▶ [DATA PROVIDED]:
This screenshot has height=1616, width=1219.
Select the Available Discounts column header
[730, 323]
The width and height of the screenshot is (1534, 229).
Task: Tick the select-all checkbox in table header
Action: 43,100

▶ [INSTRUCTIONS FOR THE TASK]: Restate each of the entries above verbatim.

▶ [RESPONSE]:
This screenshot has height=1616, width=1219.
Select the Available Discounts column header
[730, 323]
The width and height of the screenshot is (1534, 229).
Task: Tick the select-all checkbox in table header
Action: 43,100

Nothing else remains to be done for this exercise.